[Entries taken from a collection]
☆ ☆ ☆

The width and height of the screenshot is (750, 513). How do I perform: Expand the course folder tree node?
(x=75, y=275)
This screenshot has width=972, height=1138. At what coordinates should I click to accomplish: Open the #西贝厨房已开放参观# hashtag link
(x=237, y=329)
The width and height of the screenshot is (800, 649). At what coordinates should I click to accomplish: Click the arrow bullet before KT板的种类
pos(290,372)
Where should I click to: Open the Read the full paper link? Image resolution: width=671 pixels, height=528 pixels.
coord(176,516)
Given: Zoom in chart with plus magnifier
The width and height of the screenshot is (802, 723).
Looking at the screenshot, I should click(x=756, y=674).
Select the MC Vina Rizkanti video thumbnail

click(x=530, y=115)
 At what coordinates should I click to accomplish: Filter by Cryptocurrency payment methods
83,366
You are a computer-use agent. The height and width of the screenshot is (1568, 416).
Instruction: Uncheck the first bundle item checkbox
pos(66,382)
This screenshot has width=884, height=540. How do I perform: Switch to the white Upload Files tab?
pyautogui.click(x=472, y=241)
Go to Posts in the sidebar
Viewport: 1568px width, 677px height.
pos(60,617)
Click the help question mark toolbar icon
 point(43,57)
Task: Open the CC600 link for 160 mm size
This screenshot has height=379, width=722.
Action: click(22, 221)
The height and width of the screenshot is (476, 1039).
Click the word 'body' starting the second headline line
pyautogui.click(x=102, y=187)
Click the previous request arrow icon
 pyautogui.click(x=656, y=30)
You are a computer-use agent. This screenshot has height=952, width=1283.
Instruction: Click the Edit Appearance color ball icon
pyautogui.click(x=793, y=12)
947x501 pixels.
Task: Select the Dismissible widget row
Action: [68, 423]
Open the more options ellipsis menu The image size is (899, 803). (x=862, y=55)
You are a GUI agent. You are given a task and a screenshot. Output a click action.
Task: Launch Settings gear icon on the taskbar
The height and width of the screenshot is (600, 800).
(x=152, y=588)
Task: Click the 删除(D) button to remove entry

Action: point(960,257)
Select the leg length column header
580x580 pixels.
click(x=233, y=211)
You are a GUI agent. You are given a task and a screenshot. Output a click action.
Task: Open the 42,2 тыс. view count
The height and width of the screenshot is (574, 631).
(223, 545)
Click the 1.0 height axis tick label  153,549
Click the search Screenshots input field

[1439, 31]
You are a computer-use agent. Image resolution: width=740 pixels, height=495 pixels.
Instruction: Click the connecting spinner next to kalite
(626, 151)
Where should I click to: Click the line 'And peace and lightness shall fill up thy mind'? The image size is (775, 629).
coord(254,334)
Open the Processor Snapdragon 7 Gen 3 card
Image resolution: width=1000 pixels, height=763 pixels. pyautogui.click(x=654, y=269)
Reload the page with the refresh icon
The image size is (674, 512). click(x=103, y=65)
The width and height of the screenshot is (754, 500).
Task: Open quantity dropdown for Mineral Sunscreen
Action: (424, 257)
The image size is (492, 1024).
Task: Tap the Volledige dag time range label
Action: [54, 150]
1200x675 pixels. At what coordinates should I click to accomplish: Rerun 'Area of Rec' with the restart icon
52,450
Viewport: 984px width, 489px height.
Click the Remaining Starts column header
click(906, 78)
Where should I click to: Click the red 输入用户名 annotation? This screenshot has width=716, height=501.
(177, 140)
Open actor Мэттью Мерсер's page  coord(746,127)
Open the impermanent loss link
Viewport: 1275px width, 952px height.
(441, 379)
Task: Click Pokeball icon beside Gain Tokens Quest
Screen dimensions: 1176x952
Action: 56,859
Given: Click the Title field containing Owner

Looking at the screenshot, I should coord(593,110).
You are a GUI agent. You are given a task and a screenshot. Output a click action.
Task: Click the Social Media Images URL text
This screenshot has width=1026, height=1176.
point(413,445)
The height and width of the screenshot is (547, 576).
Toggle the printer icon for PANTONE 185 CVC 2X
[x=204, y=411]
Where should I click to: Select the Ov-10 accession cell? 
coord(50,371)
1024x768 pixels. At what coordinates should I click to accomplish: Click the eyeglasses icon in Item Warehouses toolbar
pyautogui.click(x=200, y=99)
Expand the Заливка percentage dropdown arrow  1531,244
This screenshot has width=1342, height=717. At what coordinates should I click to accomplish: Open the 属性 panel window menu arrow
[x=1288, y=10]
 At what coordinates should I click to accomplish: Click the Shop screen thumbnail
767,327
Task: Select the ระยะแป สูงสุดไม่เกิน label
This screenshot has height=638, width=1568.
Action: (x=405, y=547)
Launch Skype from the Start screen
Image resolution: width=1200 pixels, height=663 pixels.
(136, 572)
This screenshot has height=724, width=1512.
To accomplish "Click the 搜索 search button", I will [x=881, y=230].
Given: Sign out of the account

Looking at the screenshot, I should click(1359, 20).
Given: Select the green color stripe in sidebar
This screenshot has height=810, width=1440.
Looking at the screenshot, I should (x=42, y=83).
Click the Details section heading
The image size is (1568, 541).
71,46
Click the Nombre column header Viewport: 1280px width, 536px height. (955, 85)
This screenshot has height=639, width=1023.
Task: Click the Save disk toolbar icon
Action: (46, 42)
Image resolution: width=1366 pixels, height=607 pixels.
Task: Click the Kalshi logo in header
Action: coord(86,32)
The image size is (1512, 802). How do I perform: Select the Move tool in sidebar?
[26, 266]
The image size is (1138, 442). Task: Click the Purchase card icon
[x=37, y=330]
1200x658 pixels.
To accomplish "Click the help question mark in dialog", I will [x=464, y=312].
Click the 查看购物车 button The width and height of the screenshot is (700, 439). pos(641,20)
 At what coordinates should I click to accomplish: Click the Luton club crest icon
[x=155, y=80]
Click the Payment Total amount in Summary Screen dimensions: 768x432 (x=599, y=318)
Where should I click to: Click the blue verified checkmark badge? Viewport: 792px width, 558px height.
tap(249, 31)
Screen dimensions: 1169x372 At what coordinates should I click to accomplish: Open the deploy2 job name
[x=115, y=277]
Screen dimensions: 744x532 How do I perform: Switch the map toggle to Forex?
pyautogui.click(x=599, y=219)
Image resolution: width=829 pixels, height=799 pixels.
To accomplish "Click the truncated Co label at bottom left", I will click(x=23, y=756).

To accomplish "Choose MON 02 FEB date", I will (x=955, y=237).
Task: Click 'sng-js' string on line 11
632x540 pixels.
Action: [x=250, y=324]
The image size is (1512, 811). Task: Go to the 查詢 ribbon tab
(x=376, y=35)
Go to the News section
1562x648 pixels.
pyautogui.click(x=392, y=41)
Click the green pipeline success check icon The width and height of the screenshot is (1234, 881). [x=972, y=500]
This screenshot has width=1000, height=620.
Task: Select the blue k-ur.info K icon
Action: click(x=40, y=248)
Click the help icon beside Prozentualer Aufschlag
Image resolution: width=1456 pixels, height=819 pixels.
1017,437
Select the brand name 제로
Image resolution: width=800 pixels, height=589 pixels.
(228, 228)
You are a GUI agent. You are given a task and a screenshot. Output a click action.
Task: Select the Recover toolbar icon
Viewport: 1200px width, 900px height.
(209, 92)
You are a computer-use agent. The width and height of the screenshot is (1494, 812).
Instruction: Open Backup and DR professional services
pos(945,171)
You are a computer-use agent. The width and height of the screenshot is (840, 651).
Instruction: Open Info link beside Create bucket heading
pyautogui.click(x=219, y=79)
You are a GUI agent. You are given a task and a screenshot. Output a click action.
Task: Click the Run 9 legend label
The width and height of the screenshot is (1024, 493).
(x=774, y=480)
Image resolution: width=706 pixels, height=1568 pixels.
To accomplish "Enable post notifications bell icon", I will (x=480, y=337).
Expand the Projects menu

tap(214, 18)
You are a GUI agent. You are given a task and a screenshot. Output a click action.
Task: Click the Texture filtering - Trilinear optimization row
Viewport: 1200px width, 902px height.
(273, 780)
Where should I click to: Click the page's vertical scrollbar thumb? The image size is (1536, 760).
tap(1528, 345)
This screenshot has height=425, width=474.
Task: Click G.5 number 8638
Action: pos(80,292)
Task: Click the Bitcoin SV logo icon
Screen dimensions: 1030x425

☆ ☆ ☆

Only the lines from the one containing "Task: Click the Bitcoin SV logo icon" through the end of the records above belong in the output, each exactly as it stands, both ends included.

Task: Click the Bitcoin SV logo icon
Screen dimensions: 1030x425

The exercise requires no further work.